Cihadın terim anlamının ele alındığı Hudud ve Istılah eserlerinde cihadın tanımı şu şekillerde geçmektedir: Allah’ın düşmanlarıyla savaşmada zorluklara tahammül etmek, yani savaşta zorluklara karşı sabır göstermektir. Düşmanla karşılaşmadaki zorluktur. Hak dine çağırmak, hak dine davet etmektir. Allah Resûlü’nden geldiği üzere, savaşta Allah’ın düşmanlarıyla savaşmak, onlarla mücadele etmektir. Hak dine davet etmek ve kabul etmeyenlere karşı savaşmaktır. Düşmanla karşılaşmada zorluğa katlanma pahasına düşmana karşı mücadele etmek veya onu defetmede bütün gücü harcamak anlamında olup daha sonra İslam’da kâfirlere karşı savaşmak şeklinde kullanılır olmuştur. Düşmanı karşılamada gücü, kuvveti harcamak olan cihad, açık düşman, şeytan ve nefis olmak üzere bunlara karşı cihad etmek şeklindedir. Daha sonra ise şeriattaki kullanımı (terim anlamı) hak dine çağırmak, davet etmek şeklinde olmuştur.

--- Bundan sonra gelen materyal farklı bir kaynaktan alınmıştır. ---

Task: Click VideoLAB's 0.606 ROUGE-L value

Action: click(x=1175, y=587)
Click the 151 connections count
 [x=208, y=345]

Cihadın bir diğer terim anlamı kâfirlere karşı savaşmak ve bunun benzeri onların boyunlarını vurmak, mallarını gasbetmek, mabetlerini yıkmak, putlarını kırmak tarzında olan şeylerdir.Cihad ile harb’i (savaş) ayıran Ömer Nasuhi Bilmen ise harbi “düşman ile savaşmak” diye tarif ederken; cihadı “Allah’ın dini yolunda vuku bulacak savaşlarda gerek nefis, gerek mal, gerek lisan ve diğer vasıtalar ile çalışarak elden gelen gayreti sarf etmektir” şeklinde tarif etmektedir. O sadece bilfiîl savaşa katılmayı değil aynı zamanda gazilere yardım etmeyi, onların yiyeceğini, içeceğini hazırlamayı, yaralılarını tedavi etmeyi de cihad olarak tarif etmektedir. Hak ve hakikati hâkim kılmak için gösterilen her türlü çaba da cihattır.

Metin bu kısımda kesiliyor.